_STORED DATA_
* * * * * * *

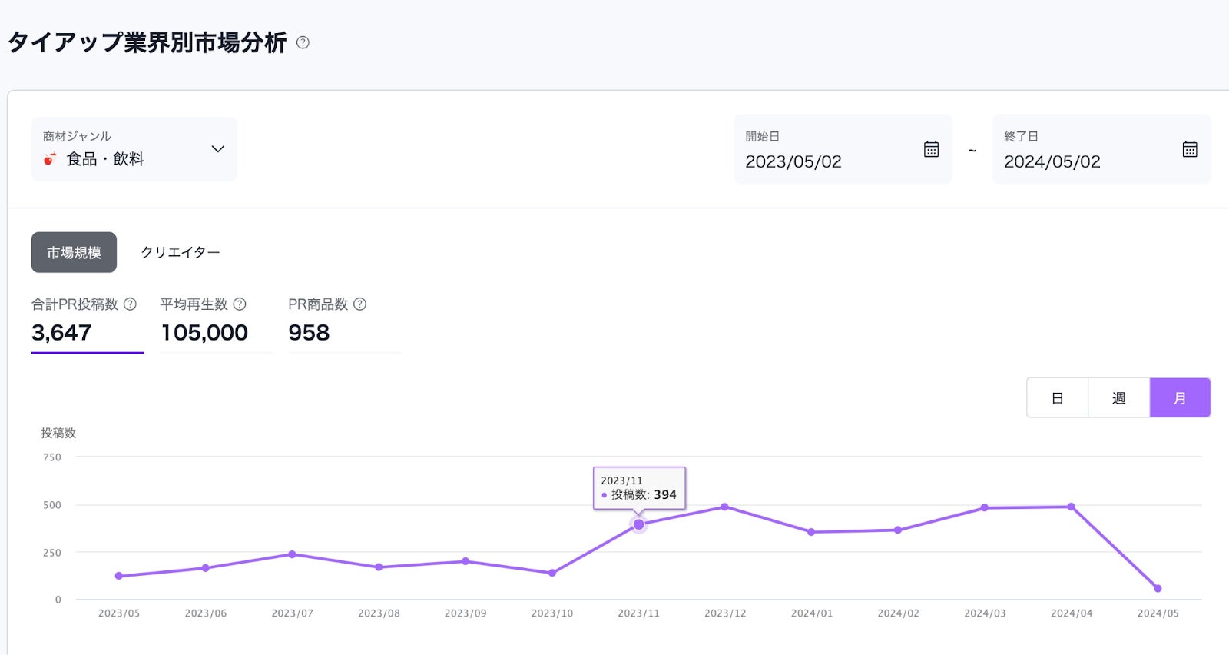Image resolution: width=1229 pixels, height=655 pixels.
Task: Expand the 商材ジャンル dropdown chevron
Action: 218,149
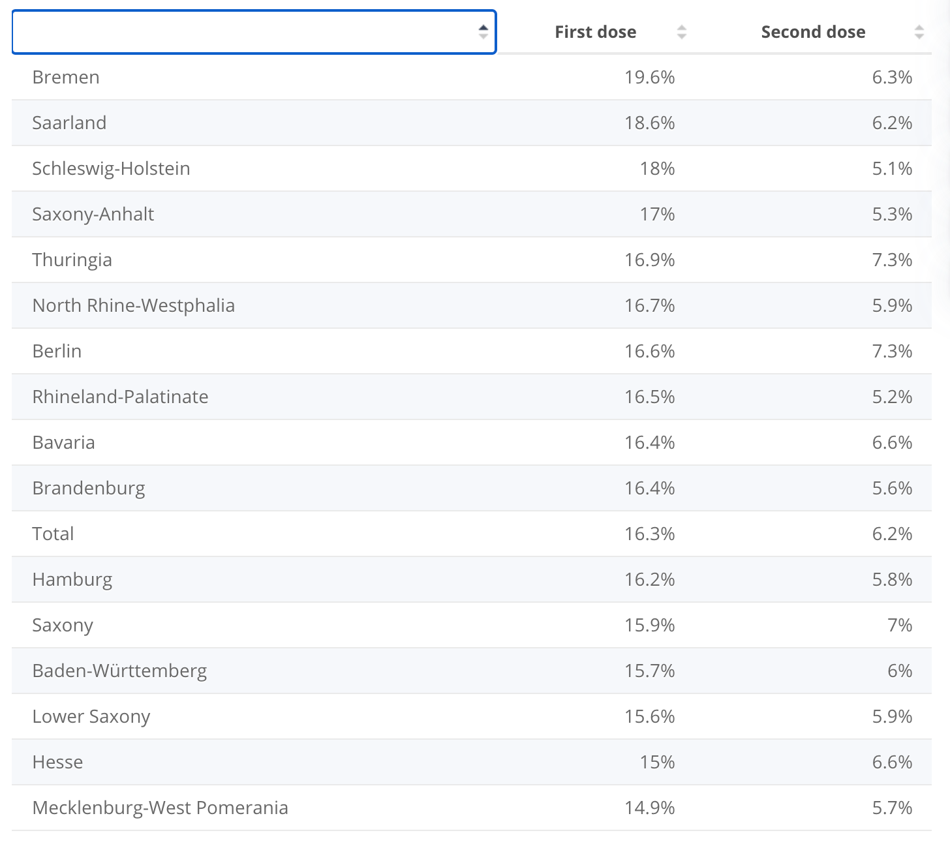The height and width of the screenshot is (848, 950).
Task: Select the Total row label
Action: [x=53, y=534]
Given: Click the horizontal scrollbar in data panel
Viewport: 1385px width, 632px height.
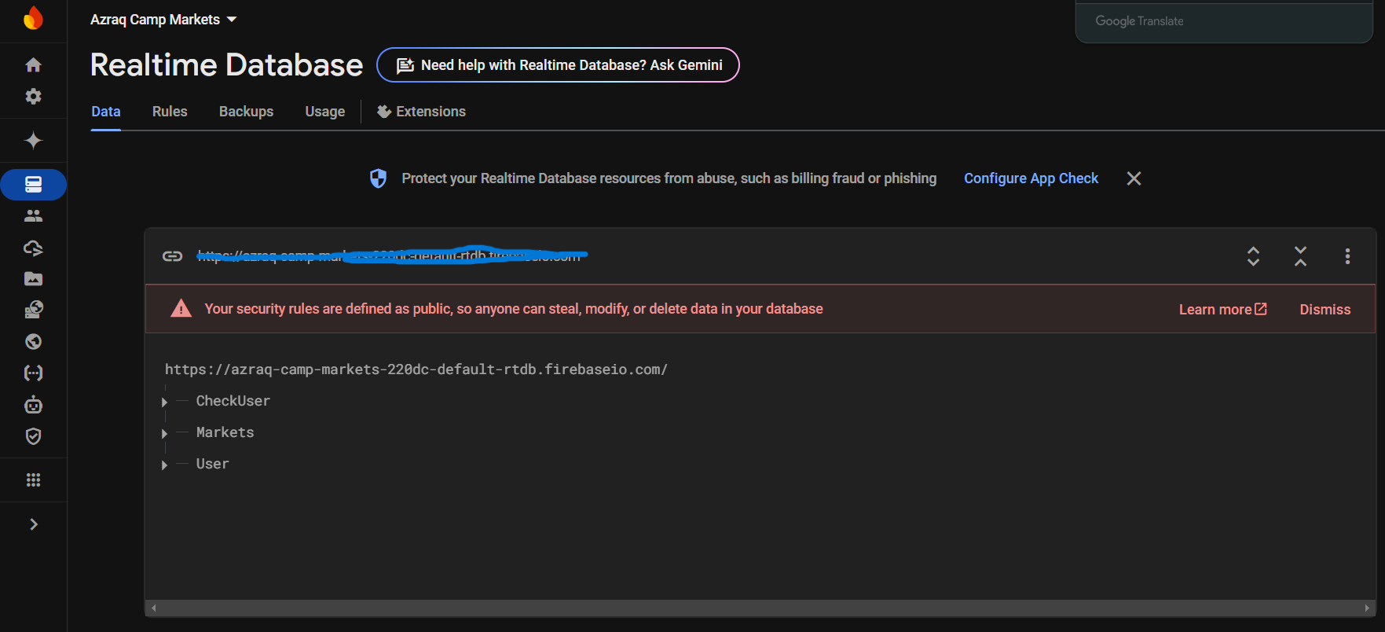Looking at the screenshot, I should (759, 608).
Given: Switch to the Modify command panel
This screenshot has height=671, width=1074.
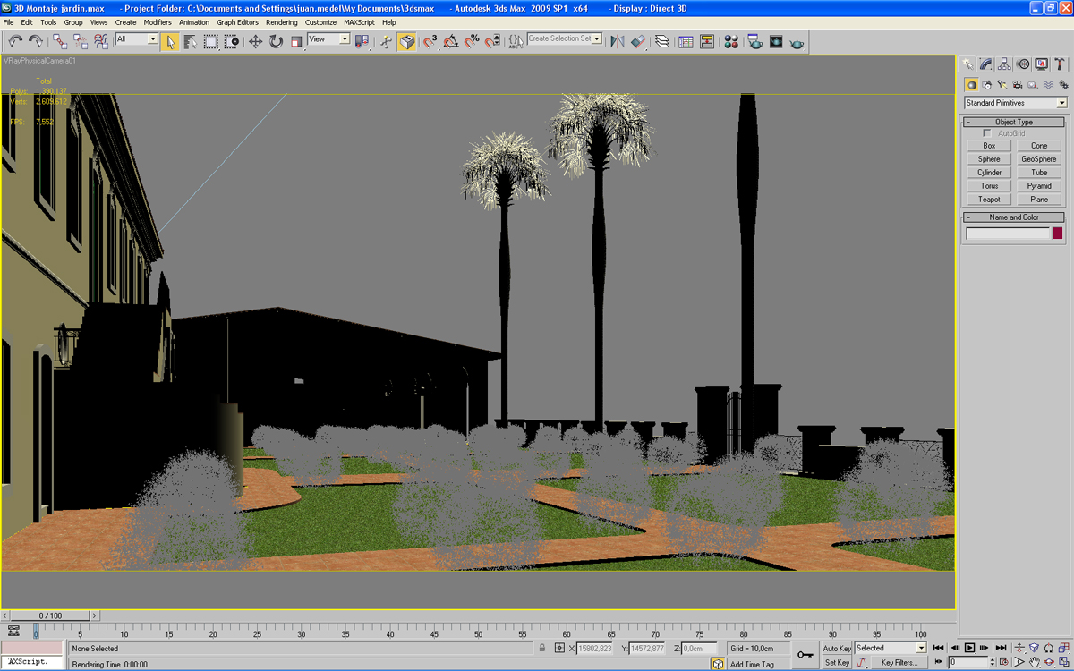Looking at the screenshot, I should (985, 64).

* * * * * * *

_DESCRIPTION OF THE TASK_
Go through the records above. Copy each line in which the string "panel" appears.

_RESPONSE BELOW_
Given: Click the horizontal scrollbar in data panel
Given: Switch to the Modify command panel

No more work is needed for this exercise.